Âgé de 54 ans, il reconnaît son rôle dans la préparation du braquage, mais est le seul des accusés présents à nier sa participation à l'attaque elle-même.
L'autre, Lyonnais de 42 ans, présente "un profil de voleur de voiture". À compter de son apparition début 2017, un manège de voitures volées se met en place. Équipées "en doublette" de fausses plaques d'immatriculation correspondant à des véhicules de même modèle, ces voitures circulent autour de différents box à Lyon et Annecy.
Le ballet est suivi à la trace par les forces de l'ordre. Des balises de suivi sont installées en douce sur les véhicules, puis à des "surveillances physiques".
Le dernier de la bande, âgé de 45 ans, "un gars d'Annecy qu'on n'avait jamais vu jusque-là" selon le directeur de l'enquête, est ajouté au groupe plus tard.

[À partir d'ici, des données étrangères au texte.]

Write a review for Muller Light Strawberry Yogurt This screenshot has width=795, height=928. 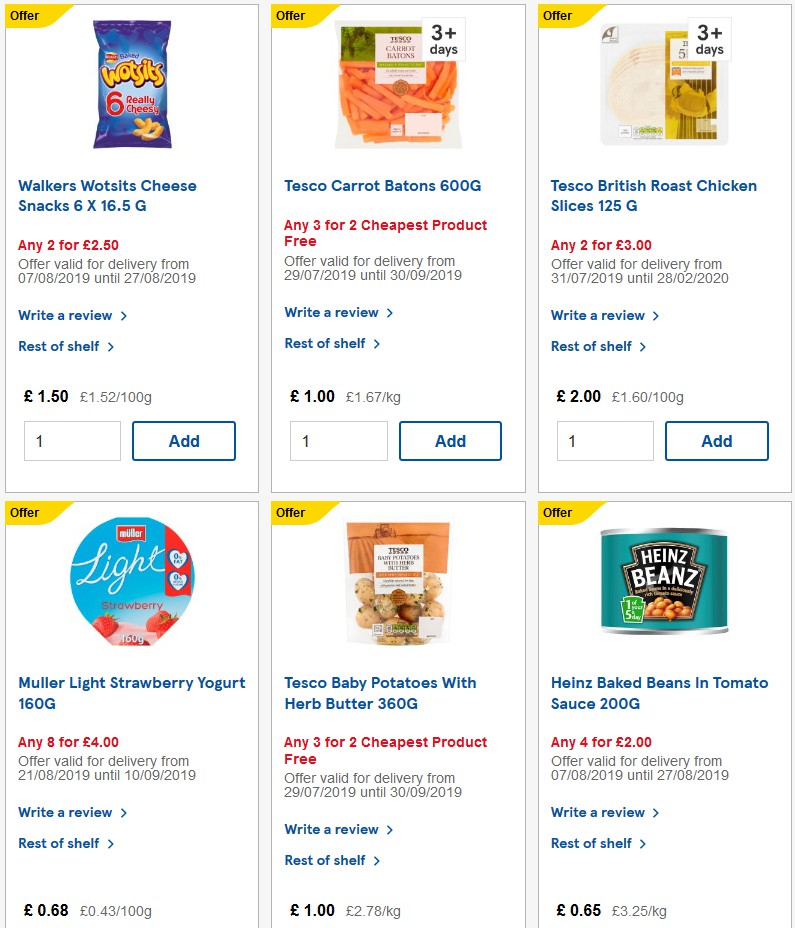point(67,812)
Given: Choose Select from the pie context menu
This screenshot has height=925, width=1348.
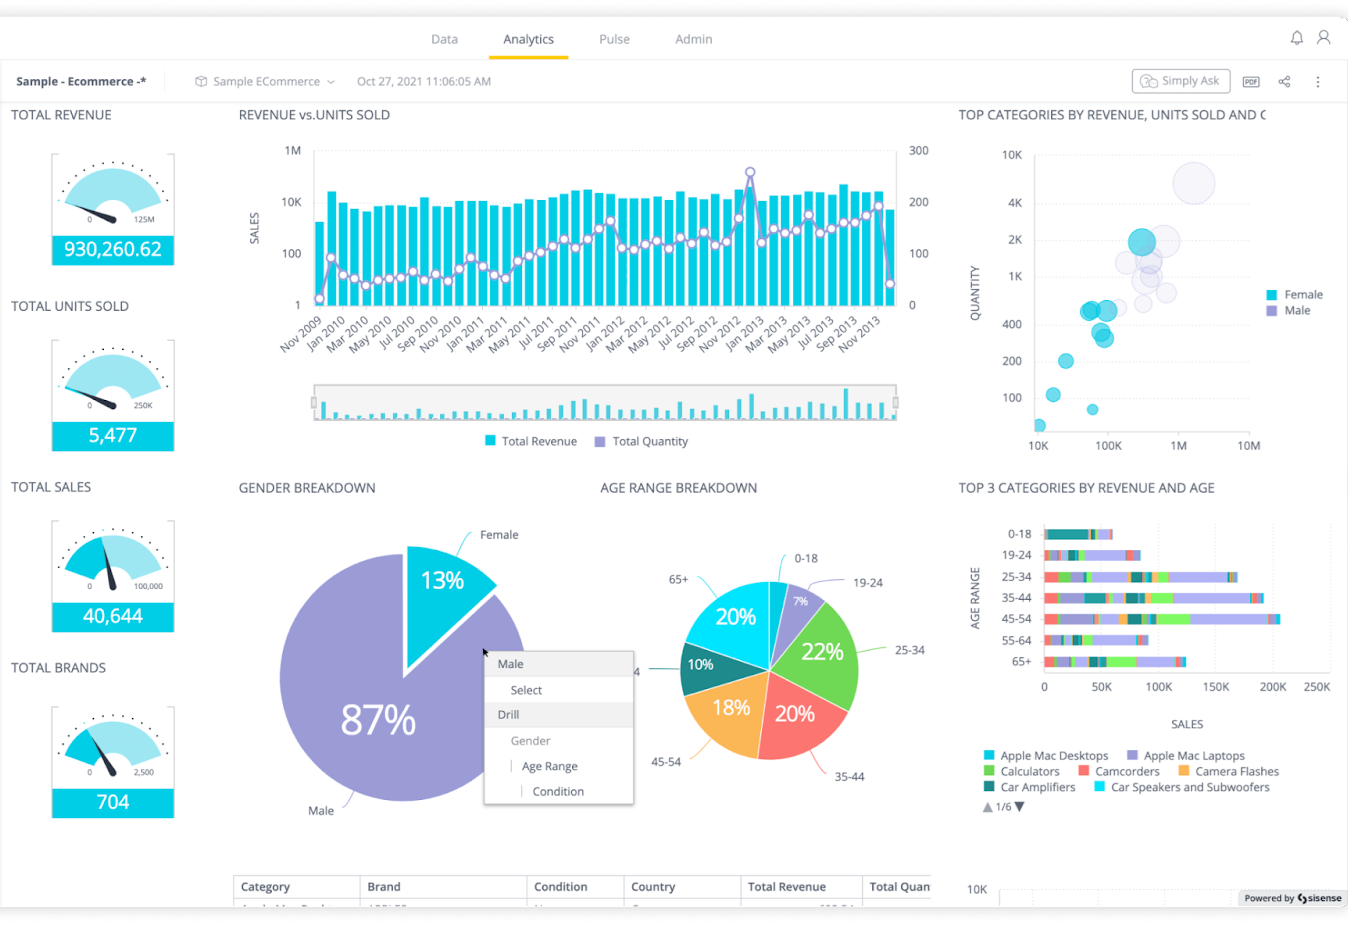Looking at the screenshot, I should 526,690.
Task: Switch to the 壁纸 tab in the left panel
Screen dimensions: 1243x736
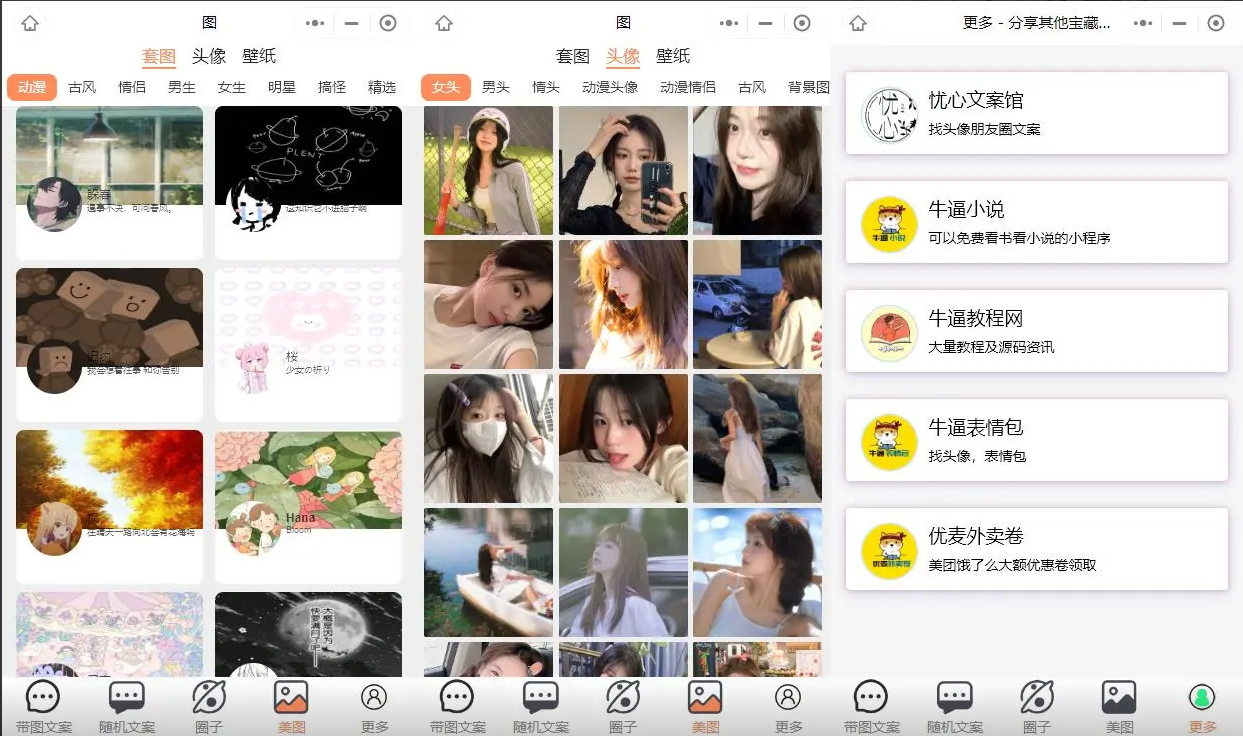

Son avocat a souhaité lundi qu'il soit condamné "à la juste hauteur de ce qu'il a fait, c'est-à-dire pas grand-chose par rapport aux autres".
"Mais pourquoi ne pas les avoir arrêtés avant qu'ils ne passent à l'acte ?" a demandé un avocat de la défense. "Ce n'est pas notre vocation d'arrêter des voleurs de voiture, voire des receleurs" a justifié le policier.
Dans ce procès, les réquisitions sont attendues jeudi et le verdict vendredi. Les cinq accusés qui se trouvent en situation de récidive encourent la perpétuité, le sixième entre 20 et 30 ans de réclusion criminelle.